ヨルド兵は二人の船が近づいた事を見て取ると早船を出した。

瞬く間に近づくその速さに二人は絶望を覚えた。

「ナタリー・・・ごめんなさい。あなたを巻き込んで。」

「お姉さん・・・」

姉の女性は懐から短剣を取り出した。

「私が合図したら川に飛び込みなさい。」

「え?」

「貴方だけでもスベルナニアに行って!!」

「そんな・・・嫌よ!?」

二人のやり取りをあざ笑うかのようにその距離を縮める早船・・・

それを横目で確認した姉の女性はナタリーをかばうようにして短剣を構えた。

「小娘が!!手間をかけさせやがって!!」

一人のヨルド兵が剣を片手に舳先へと向かっていった。

そして一跨ぎで届く距離まで早船は近づいた。

「ナタリー、今よ!!早く行って!!」

「でも・・・」

戸惑うナタリーを見た姉の女性に一瞬の隙ができた。

それを見逃さず飛び掛るヨルド兵・・・

その手の剣が二人に向かって無情に振り下ろされた。

「うっ!」

兵の振り下ろした剣は姉の肩先をかすめた。

薄っすらと血が滲む。

「お姉さん!?」

負傷した姉を気遣うナタリーをよそに姉の女性は妹をかばうべく真一文字に剣を薙ぎ払った。

「ちっ!」

兵がその一撃をのけぞってよけ、体制を崩したことを見た姉はナタリーの肩を強く押した。

小船の後方に倒れこむナタリー。

姉の女性は再び剣を構え兵と対峙した。

「ナタリー、私達がここまできた訳を考えて!!」

姉の言葉にナタリーは我に返った。

「お姉さん・・・私・・・」

意を決して川に飛び込もうとした時であった。

「ぐあっ!!」

兵士の唸り声とともにその手に持つ剣が床に落ちた。

兵士の腕には一本の矢が刺さっていた。

唖然とする二人をよそに声が聞こえた。

「ここはスベルナニアの領地です!!引きなさい!!」

二人が見るとそこには弓矢を番えた一人の男性がいた。

男は透き通るように鮮やかな真っ青な鎧にその身を包んでいた。

そしてその毅然とした立ち振る舞いはヨルド兵に十分な威圧感を与えていた。

「それとも、この私を相手に一戦交えますか?」

男は弓を放り投げると腰に差した鞘から剣を抜いた。

そんな男を見たヨルド兵の一人が思い出したように言った。

「あ・・・あの鎧は?」

「知っているのか?」

仲間の兵が聞いた。

「ま・・・間違いない。
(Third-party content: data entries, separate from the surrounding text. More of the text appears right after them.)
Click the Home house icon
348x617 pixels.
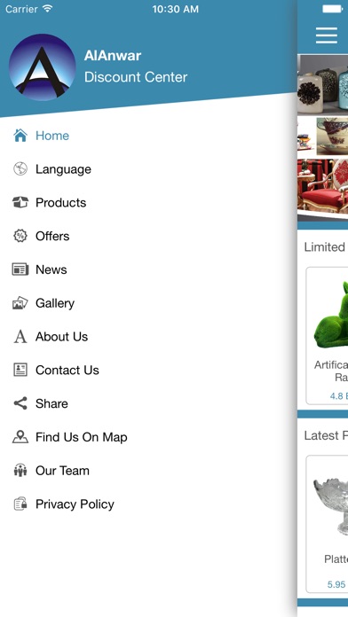20,136
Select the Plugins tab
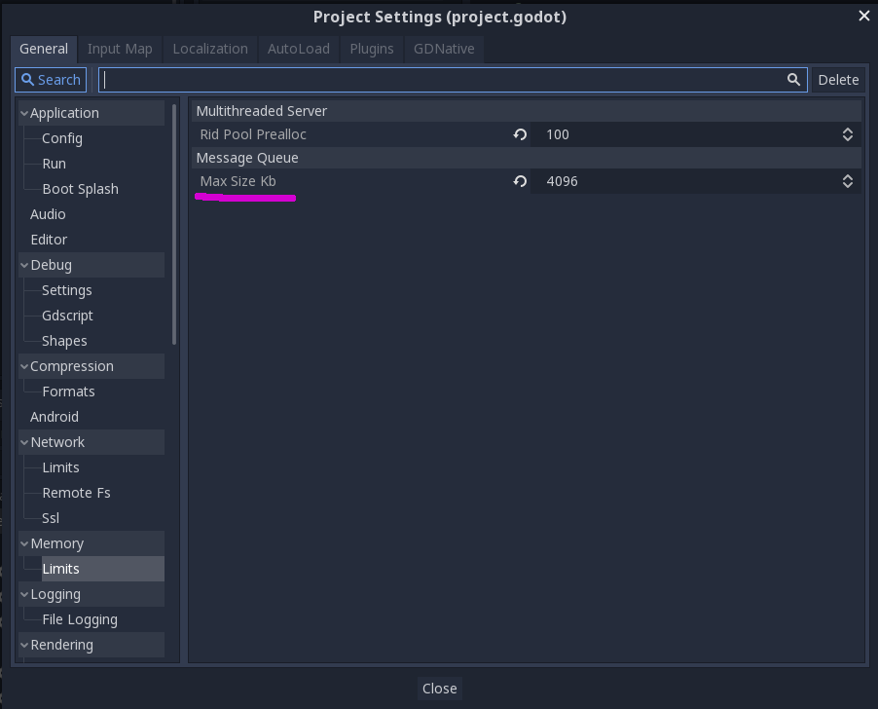 coord(371,49)
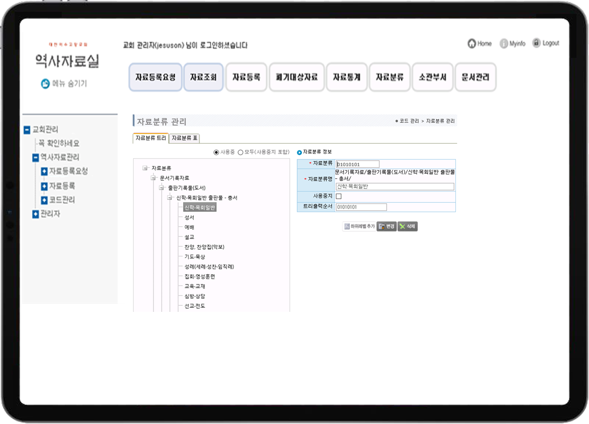589x424 pixels.
Task: Click the Logout lock icon
Action: click(536, 43)
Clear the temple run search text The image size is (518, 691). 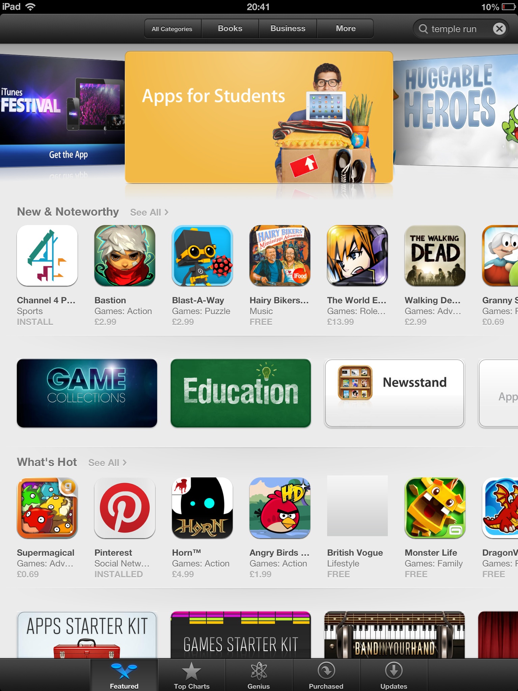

スルトの青き風だ!!」

「スルトの・・・まさか?」

「いや・・・俺は間近で見たんだ。間違いない!!」

「ではやはり亡命したとの噂は本当だったのか?」

そんな兵達のやり取りを見た男は言った。

「そこのヨルド兵よ。この地で我らが一戦を交えることの意味・・・分からない訳ではないでしょう?」

男は剣先を突きつけながら問いかけた。

ヨルド兵達は一様に顔を見合わせた。

「引くぞ!!」

ヨルド兵達は逃げ帰るように早船に乗り込み去っていった。

残された二人はゆっくりと船を岸に寄せた。

「大丈夫ですか?」

男は姉の女性に手を差し伸べた。

「危ないところを・・・ありがとうございました。」

男の手を取りながら姉の女性は感謝した。

「いえ・・・たまたま通りかかったので。」

「あの・・・私、サーシャ・・・サーシャ・カルサスと申します。」

そして妹を見ながら続けた。

「この娘は妹のナタリーです。」

ナタリーは男に手を差し伸べた。

「ナタリーです。本当にありがとうございました。」

男はナタリーの手を握り返すと笑顔で答えた。

「私はケン。ケン・ハモンドと申します。」

「ケン・ハモンド?・・・あの・・・スルトの青き風と謳われた?」

サーシャの問いにケンは無言で頷いた。

そんなケンを見た二人はケンから少し離れるといきなり平伏した。

「すいません!!私達のせいで・・・・スルトは・・・・!!」

そんな二人を見たケンは慌てて二人に近寄った。

「何を誤ることがあるのです?ヨルドのスルト侵攻はあなた方のせいではありませんよ?」

そんなケンの言葉を聞いたサーシャは激しく泣いた。

「私達が・・・私達がいなければ・・・」

激しく泣くサーシャを前にケンはただ立ち尽くすしかなかった。